* **WORK INSTRUCTIONS**:
Would you restate every entry that follows, word for word, and leave out the pictures?

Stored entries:
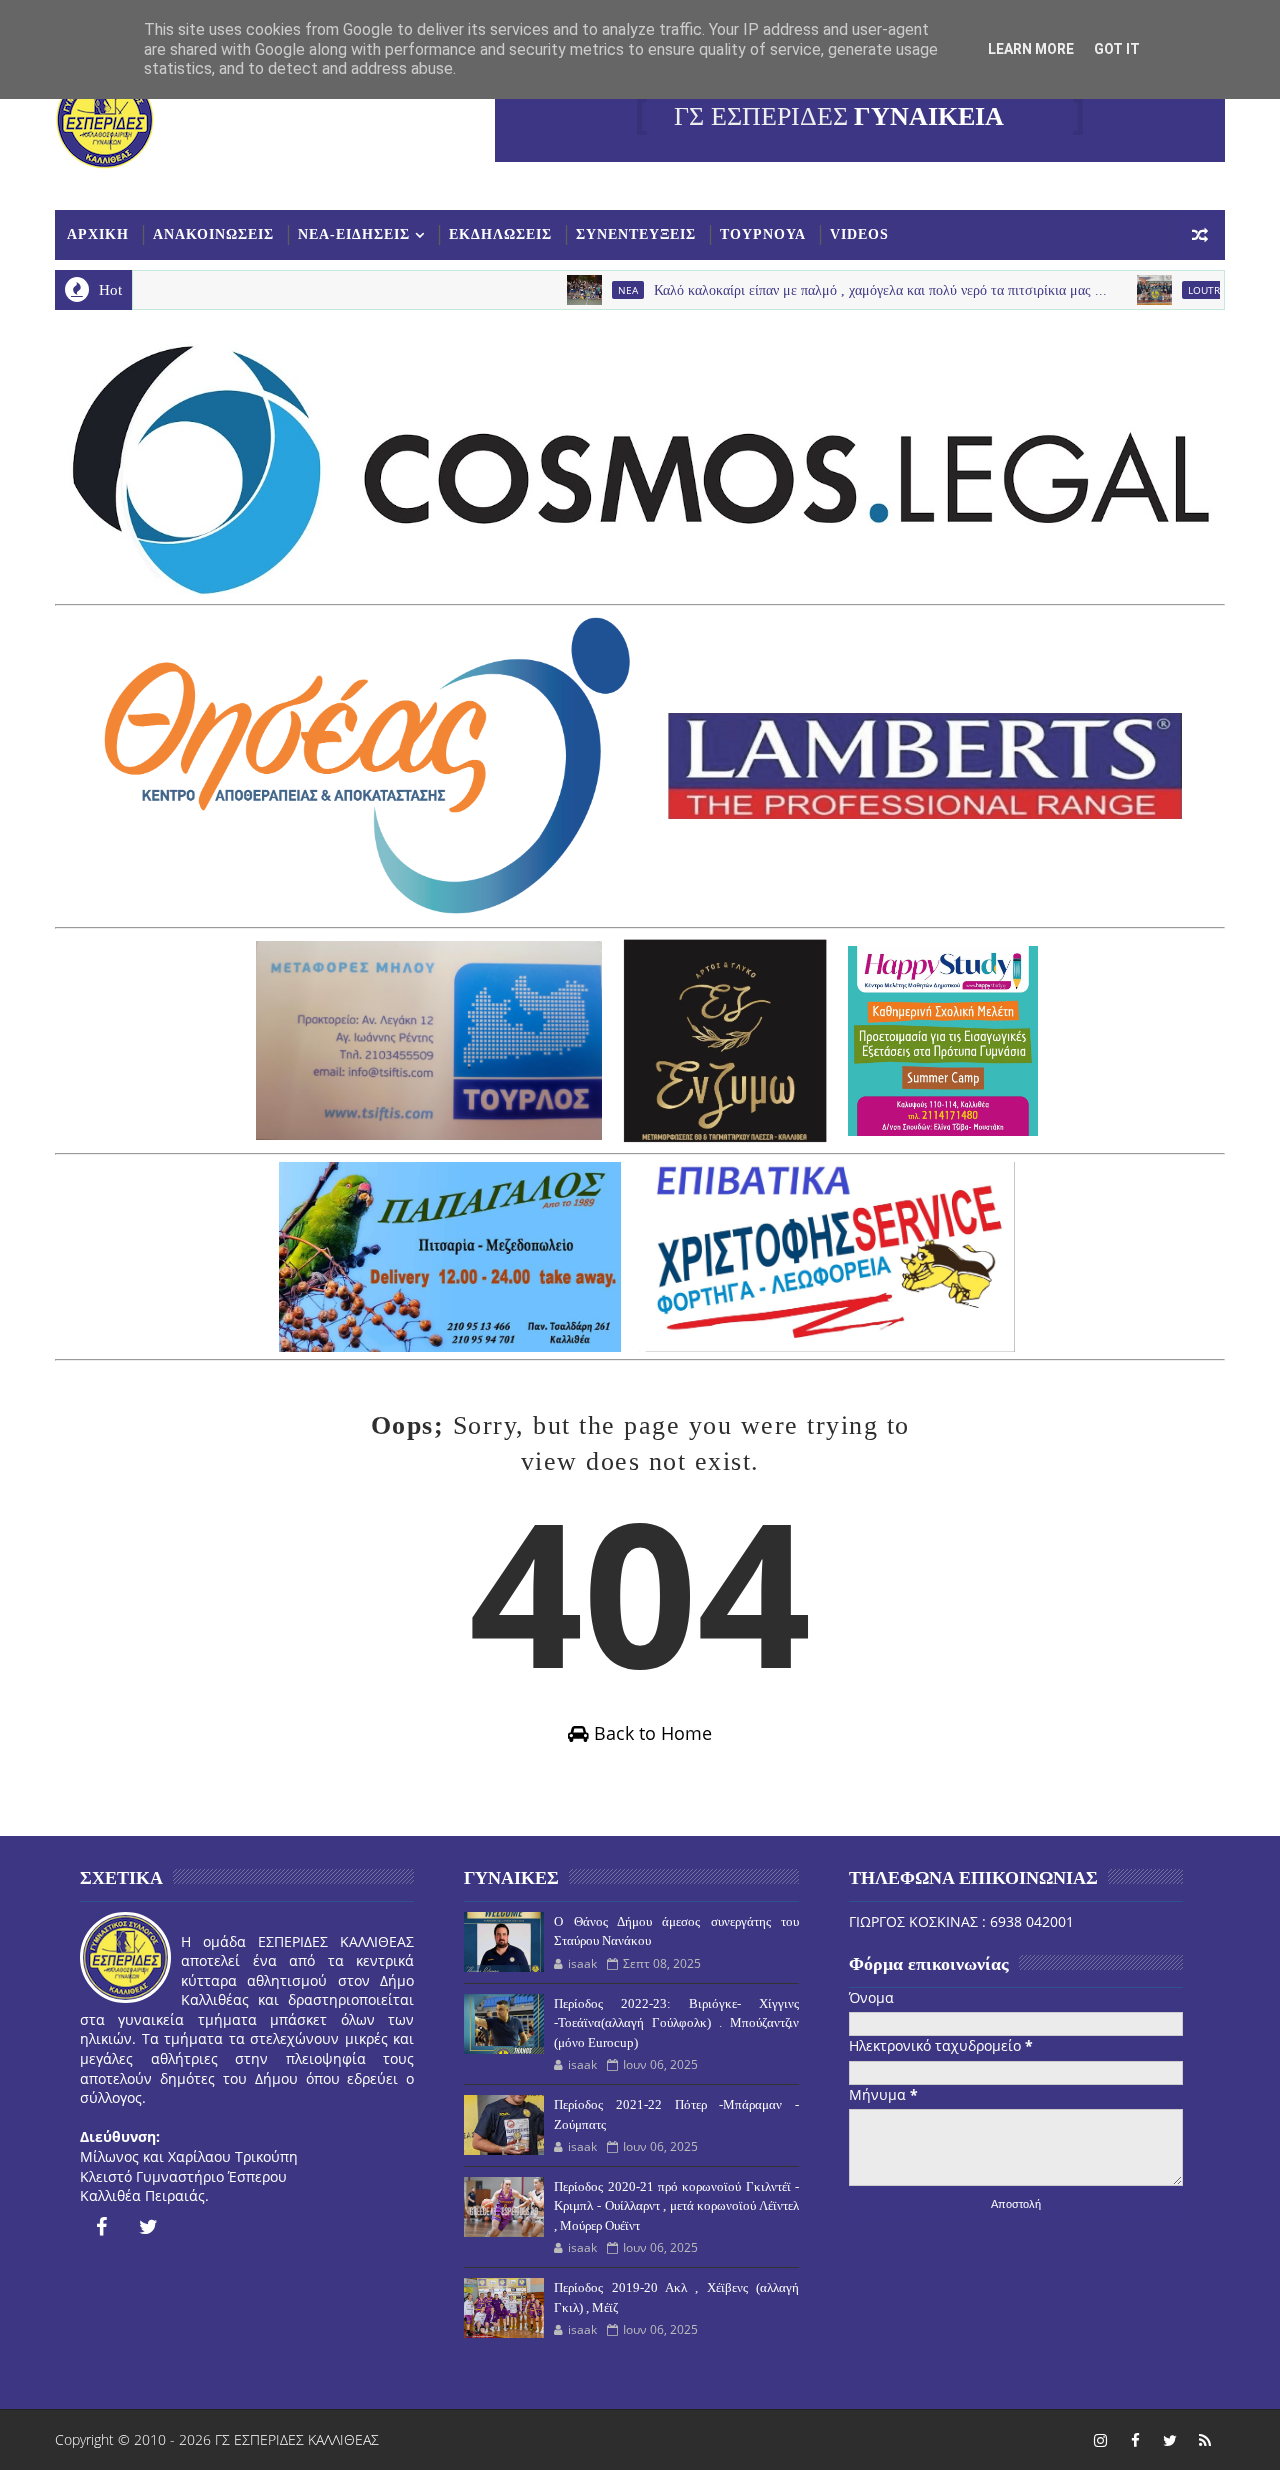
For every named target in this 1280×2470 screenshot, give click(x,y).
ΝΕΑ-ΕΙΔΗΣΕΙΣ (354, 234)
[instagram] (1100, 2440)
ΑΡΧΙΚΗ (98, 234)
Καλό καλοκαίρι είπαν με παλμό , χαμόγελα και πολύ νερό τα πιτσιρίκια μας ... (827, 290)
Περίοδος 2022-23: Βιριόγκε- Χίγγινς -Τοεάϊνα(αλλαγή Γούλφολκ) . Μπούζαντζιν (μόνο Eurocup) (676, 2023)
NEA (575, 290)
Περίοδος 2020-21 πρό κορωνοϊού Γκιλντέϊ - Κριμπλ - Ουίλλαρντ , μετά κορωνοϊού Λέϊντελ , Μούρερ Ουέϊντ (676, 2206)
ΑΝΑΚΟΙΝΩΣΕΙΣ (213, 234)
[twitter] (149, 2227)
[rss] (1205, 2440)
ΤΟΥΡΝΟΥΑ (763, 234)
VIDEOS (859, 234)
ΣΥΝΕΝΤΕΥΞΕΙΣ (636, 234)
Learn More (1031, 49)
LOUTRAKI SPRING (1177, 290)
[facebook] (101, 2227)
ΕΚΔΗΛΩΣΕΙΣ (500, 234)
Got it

* **ANSWER TO THIS PROBLEM**:
For every named target in this 1280×2470 screenshot, give click(x,y).
ΝΕΑ-ΕΙΔΗΣΕΙΣ (354, 234)
[instagram] (1100, 2440)
ΑΡΧΙΚΗ (98, 234)
Καλό καλοκαίρι είπαν με παλμό , χαμόγελα και πολύ νερό τα πιτσιρίκια μας ... (827, 290)
Περίοδος 2022-23: Βιριόγκε- Χίγγινς -Τοεάϊνα(αλλαγή Γούλφολκ) . Μπούζαντζιν (μόνο Eurocup) (676, 2023)
NEA (575, 290)
Περίοδος 2020-21 πρό κορωνοϊού Γκιλντέϊ - Κριμπλ - Ουίλλαρντ , μετά κορωνοϊού Λέϊντελ , Μούρερ Ουέϊντ (676, 2206)
ΑΝΑΚΟΙΝΩΣΕΙΣ (213, 234)
[twitter] (149, 2227)
[rss] (1205, 2440)
ΤΟΥΡΝΟΥΑ (763, 234)
VIDEOS (859, 234)
ΣΥΝΕΝΤΕΥΞΕΙΣ (636, 234)
Learn More (1031, 49)
LOUTRAKI SPRING (1177, 290)
[facebook] (101, 2227)
ΕΚΔΗΛΩΣΕΙΣ (500, 234)
Got it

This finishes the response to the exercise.